▸ **EXERCISE DESCRIPTION**
Having read the data, transcribe all of it without deviation.

▸ **EXERCISE MATERIALS**
══════════

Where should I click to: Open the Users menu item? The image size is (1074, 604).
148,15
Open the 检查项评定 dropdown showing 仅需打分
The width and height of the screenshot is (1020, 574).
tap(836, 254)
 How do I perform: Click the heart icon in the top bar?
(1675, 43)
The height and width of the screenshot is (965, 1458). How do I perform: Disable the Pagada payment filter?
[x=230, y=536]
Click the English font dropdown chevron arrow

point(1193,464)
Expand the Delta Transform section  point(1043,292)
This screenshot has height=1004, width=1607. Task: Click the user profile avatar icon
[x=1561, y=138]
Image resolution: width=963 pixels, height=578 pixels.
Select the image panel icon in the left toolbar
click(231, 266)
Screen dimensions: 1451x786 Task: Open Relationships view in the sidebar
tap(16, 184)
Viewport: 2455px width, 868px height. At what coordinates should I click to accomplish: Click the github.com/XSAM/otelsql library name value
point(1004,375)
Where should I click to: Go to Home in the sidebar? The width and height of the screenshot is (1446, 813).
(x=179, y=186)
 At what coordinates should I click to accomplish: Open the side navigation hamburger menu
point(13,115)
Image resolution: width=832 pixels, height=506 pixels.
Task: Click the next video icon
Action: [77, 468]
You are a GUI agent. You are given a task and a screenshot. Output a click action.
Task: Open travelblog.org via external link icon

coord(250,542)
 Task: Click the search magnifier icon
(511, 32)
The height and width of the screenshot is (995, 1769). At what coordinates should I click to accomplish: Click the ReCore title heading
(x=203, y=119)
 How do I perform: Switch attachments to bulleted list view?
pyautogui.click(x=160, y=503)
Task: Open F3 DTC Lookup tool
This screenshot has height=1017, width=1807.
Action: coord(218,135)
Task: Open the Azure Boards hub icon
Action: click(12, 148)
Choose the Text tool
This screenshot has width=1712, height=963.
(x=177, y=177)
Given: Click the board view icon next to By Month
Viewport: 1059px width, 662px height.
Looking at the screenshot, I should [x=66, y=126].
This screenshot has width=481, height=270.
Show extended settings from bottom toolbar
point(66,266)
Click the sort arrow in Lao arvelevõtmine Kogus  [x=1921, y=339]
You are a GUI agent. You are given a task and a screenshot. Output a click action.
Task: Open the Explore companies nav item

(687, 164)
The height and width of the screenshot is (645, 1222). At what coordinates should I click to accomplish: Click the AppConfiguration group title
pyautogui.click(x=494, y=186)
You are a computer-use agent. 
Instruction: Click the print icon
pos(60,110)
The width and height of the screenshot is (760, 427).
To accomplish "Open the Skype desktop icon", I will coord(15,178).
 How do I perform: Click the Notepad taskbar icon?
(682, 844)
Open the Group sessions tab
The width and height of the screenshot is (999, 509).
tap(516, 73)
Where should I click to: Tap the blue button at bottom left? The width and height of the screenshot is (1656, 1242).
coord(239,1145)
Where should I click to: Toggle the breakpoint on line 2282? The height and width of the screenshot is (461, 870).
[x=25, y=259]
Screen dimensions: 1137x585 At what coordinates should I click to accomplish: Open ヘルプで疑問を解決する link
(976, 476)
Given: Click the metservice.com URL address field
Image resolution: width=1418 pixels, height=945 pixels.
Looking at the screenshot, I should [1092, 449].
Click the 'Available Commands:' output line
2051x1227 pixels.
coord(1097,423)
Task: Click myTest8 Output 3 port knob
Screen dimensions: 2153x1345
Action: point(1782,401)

══════════

▸ **ANSWER SECTION**
Where should I click to: Open the Users menu item? The image size is (1074, 604).
148,15
Open the 检查项评定 dropdown showing 仅需打分
The width and height of the screenshot is (1020, 574).
tap(836, 254)
 How do I perform: Click the heart icon in the top bar?
(1675, 43)
The height and width of the screenshot is (965, 1458). How do I perform: Disable the Pagada payment filter?
[x=230, y=536]
Click the English font dropdown chevron arrow

point(1193,464)
Expand the Delta Transform section  point(1043,292)
This screenshot has height=1004, width=1607. Task: Click the user profile avatar icon
[x=1561, y=138]
Image resolution: width=963 pixels, height=578 pixels.
Select the image panel icon in the left toolbar
click(231, 266)
Screen dimensions: 1451x786 Task: Open Relationships view in the sidebar
tap(16, 184)
Viewport: 2455px width, 868px height. At what coordinates should I click to accomplish: Click the github.com/XSAM/otelsql library name value
point(1004,375)
Where should I click to: Go to Home in the sidebar? The width and height of the screenshot is (1446, 813).
(x=179, y=186)
 At what coordinates should I click to accomplish: Open the side navigation hamburger menu
point(13,115)
Image resolution: width=832 pixels, height=506 pixels.
Task: Click the next video icon
Action: [77, 468]
You are a GUI agent. You are given a task and a screenshot. Output a click action.
Task: Open travelblog.org via external link icon

coord(250,542)
 Task: Click the search magnifier icon
(511, 32)
The height and width of the screenshot is (995, 1769). At what coordinates should I click to accomplish: Click the ReCore title heading
(x=203, y=119)
 How do I perform: Switch attachments to bulleted list view?
pyautogui.click(x=160, y=503)
Task: Open F3 DTC Lookup tool
This screenshot has height=1017, width=1807.
Action: coord(218,135)
Task: Open the Azure Boards hub icon
Action: click(12, 148)
Choose the Text tool
This screenshot has width=1712, height=963.
(x=177, y=177)
Given: Click the board view icon next to By Month
Viewport: 1059px width, 662px height.
Looking at the screenshot, I should [x=66, y=126].
This screenshot has width=481, height=270.
Show extended settings from bottom toolbar
point(66,266)
Click the sort arrow in Lao arvelevõtmine Kogus  [x=1921, y=339]
You are a GUI agent. You are given a task and a screenshot. Output a click action.
Task: Open the Explore companies nav item

(687, 164)
The height and width of the screenshot is (645, 1222). At what coordinates should I click to accomplish: Click the AppConfiguration group title
pyautogui.click(x=494, y=186)
You are a computer-use agent. 
Instruction: Click the print icon
pos(60,110)
The width and height of the screenshot is (760, 427).
To accomplish "Open the Skype desktop icon", I will coord(15,178).
 How do I perform: Click the Notepad taskbar icon?
(682, 844)
Open the Group sessions tab
The width and height of the screenshot is (999, 509).
tap(516, 73)
Where should I click to: Tap the blue button at bottom left? The width and height of the screenshot is (1656, 1242).
coord(239,1145)
Where should I click to: Toggle the breakpoint on line 2282? The height and width of the screenshot is (461, 870).
[x=25, y=259]
Screen dimensions: 1137x585 At what coordinates should I click to accomplish: Open ヘルプで疑問を解決する link
(976, 476)
Given: Click the metservice.com URL address field
Image resolution: width=1418 pixels, height=945 pixels.
Looking at the screenshot, I should [1092, 449].
Click the 'Available Commands:' output line
2051x1227 pixels.
coord(1097,423)
Task: Click myTest8 Output 3 port knob
Screen dimensions: 2153x1345
Action: point(1782,401)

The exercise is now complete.